“Growing prosecutorial power is a significant reason that the percentage of felony cases that go to trial has dropped sharply in many places.”

September 26th, 2011

Very interesting piece in the Times about the tough penalties for crimes, the discretion prosecutors get, and how this diminishes cases that go to trial–and the unseen cost, the concretization of the law.

Plea bargains have been common for more than a century, but lately they have begun to put the trial system out of business in some courtrooms. By one count, fewer than one in 40 felony cases now make it to trial, according to data from nine states that have published such records since the 1970s, when the ratio was about one in 12. The decline has been even steeper in federal district courts.

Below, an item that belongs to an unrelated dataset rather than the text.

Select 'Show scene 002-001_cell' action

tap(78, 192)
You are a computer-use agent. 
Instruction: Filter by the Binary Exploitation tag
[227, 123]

And there’s also the concentration of power with Prosecutors:

The transfer of power to prosecutors from judges has been so profound that an important trial ritual has become in some measure a lie, Mr. deVlaming said — the instructions judges read stating that the jury determines guilt or innocence, and the judge a proper sentence. The latter part is no longer true when mandatory minimums and, in many cases, sentencing guidelines apply, but jurors often do not know that.

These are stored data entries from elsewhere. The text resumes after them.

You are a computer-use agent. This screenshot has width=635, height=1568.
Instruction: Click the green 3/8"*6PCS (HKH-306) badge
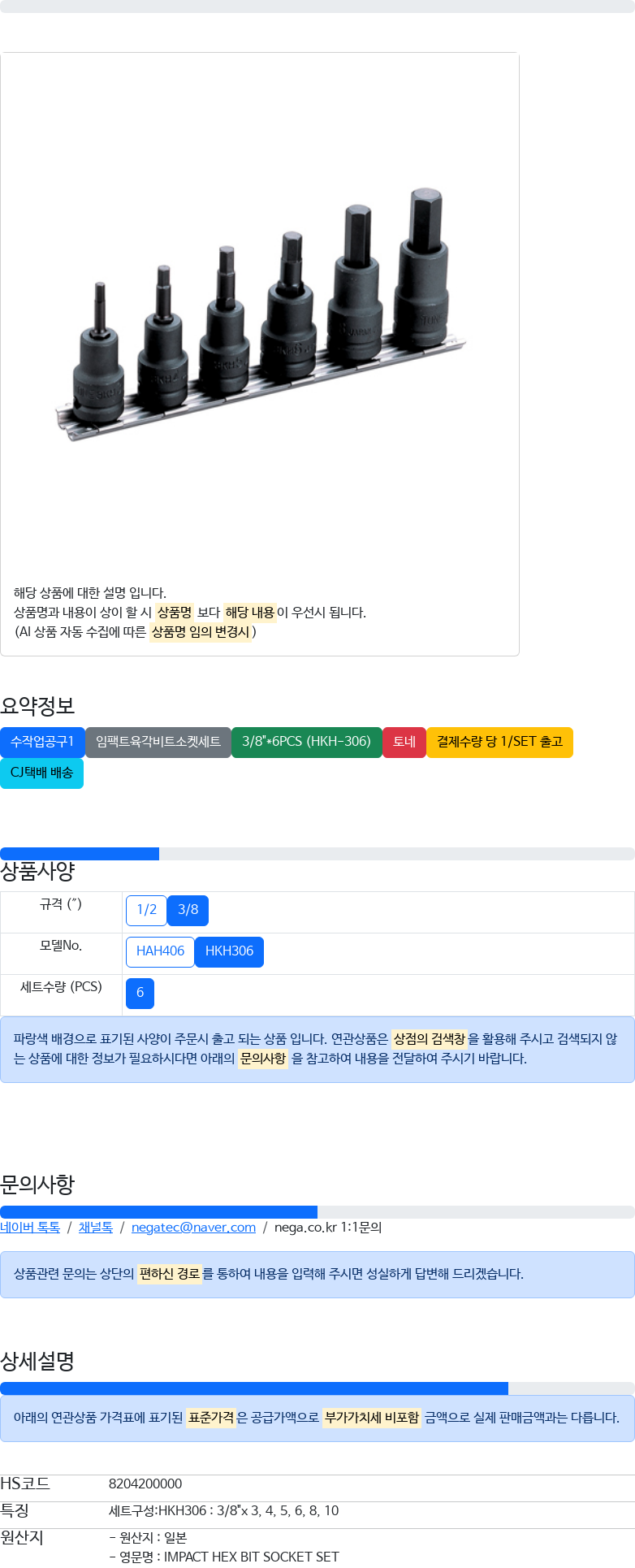coord(307,743)
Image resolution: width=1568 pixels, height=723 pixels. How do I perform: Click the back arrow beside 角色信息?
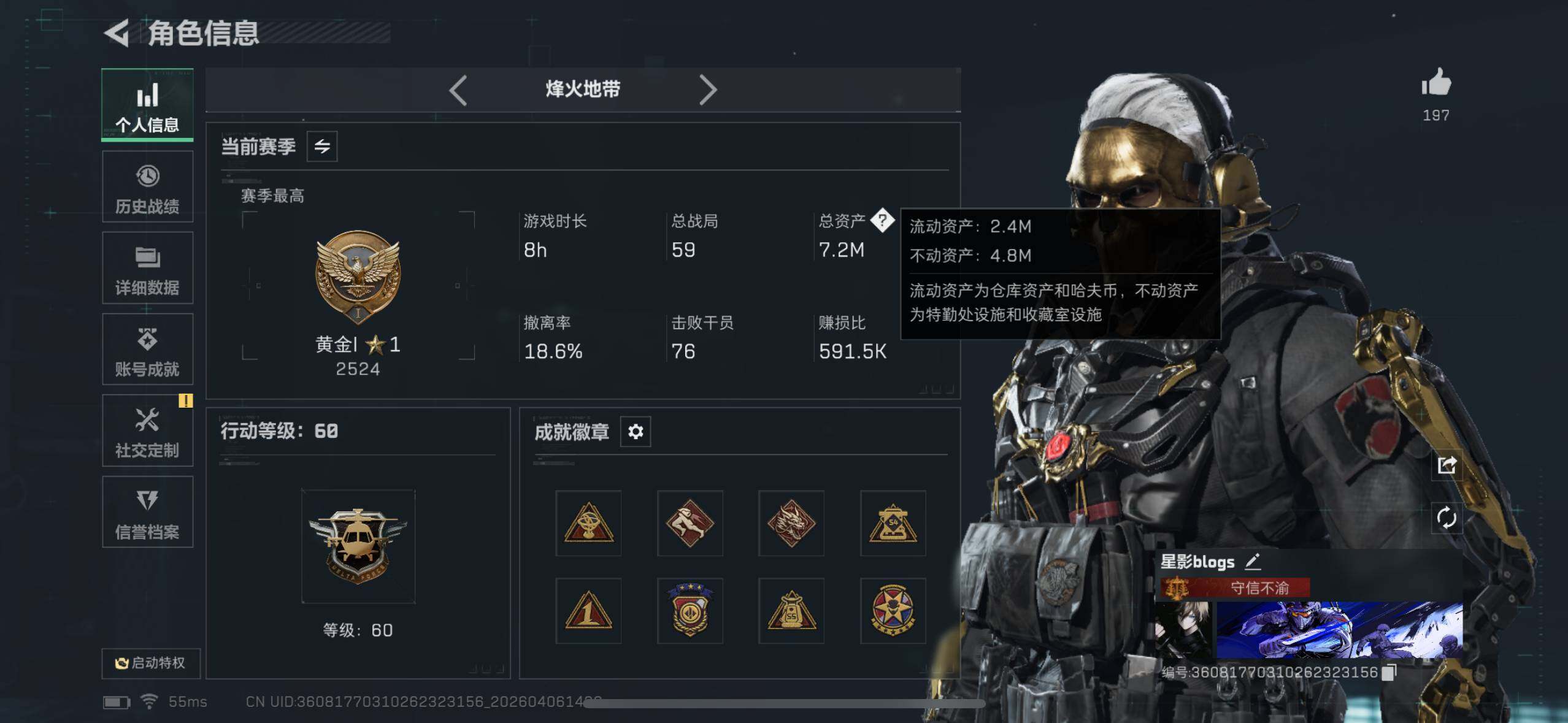pos(117,33)
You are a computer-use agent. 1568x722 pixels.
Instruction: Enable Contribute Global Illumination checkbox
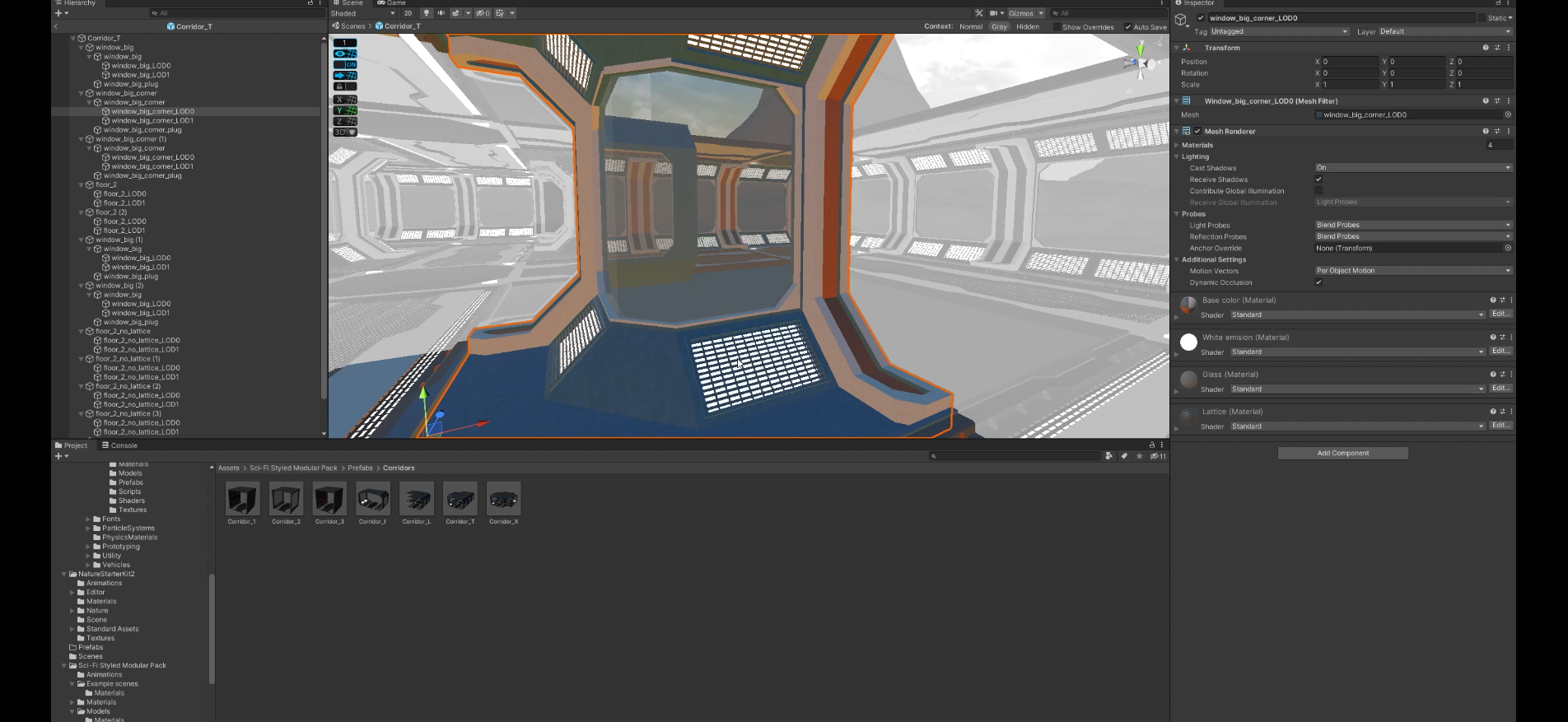tap(1318, 191)
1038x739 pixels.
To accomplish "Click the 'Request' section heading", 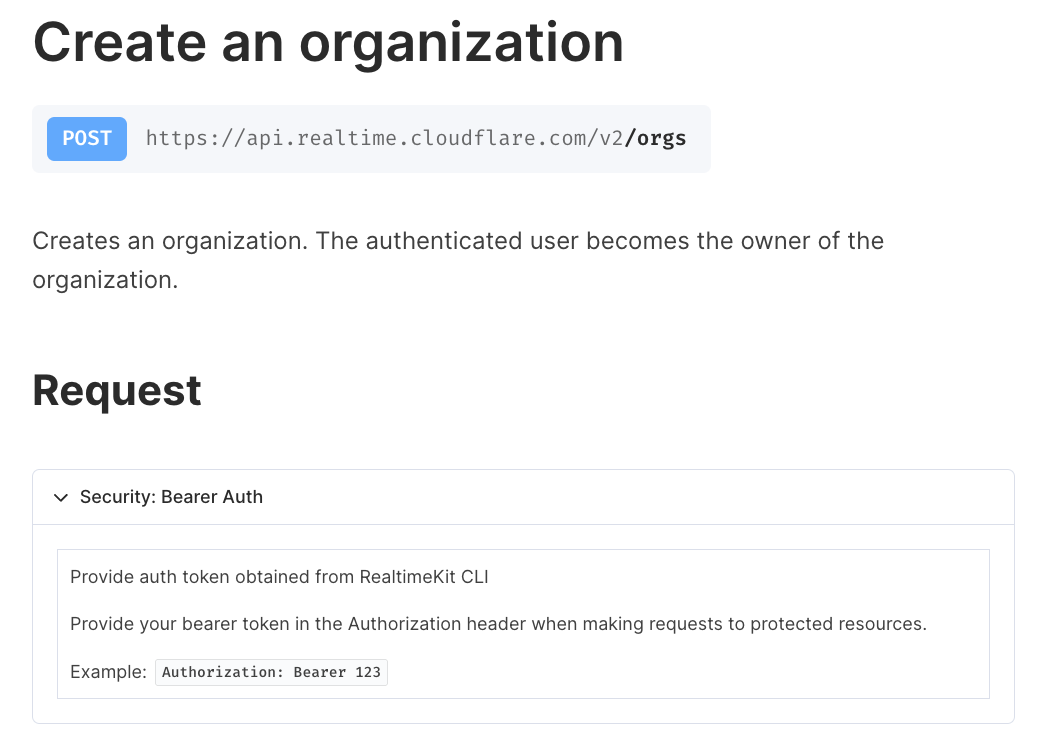I will 117,390.
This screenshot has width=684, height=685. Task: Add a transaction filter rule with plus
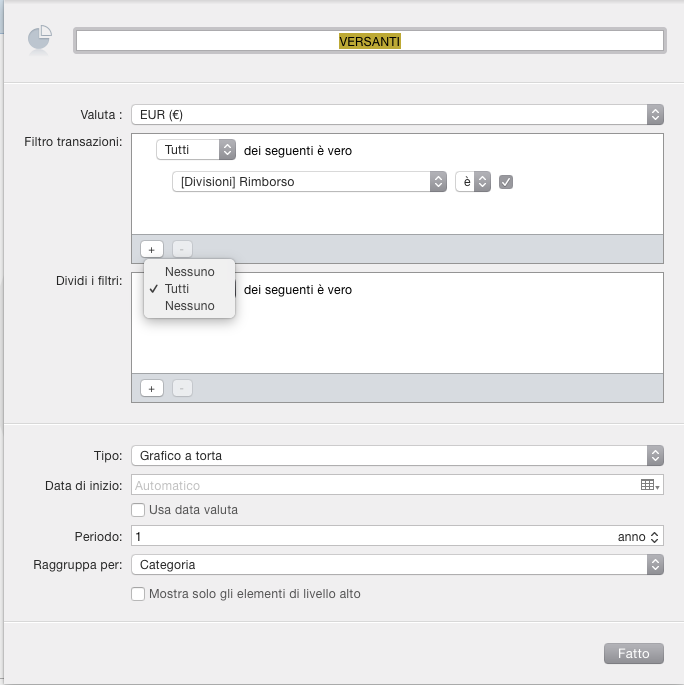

Legal scholars like Paul Cassell, a conservative former federal judge and prosecutor who is now a law professor at the University of Utah, describe the power shift as a zero-sum game.

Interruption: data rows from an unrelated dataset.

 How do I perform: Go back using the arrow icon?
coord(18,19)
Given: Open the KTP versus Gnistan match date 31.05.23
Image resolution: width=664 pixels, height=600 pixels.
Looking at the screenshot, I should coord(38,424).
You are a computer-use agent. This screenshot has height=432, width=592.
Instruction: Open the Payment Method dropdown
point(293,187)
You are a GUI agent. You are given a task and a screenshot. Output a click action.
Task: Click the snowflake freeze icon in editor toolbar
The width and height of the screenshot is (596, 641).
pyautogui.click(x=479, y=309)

“Judges have lost discretion, and that discretion has accumulated in the hands of prosecutors, who now have the ultimate ability to shape the outcome,” Mr. Cassell said. “With mandatory minimums and other sentencing enhancements out there, prosecutors can often dictate the sentence that will be imposed.”

Without question, plea bargains benefit many defendants who have committed crimes and receive lighter sentences than they might after trial. It also limits cases that require considerable time and expense in court.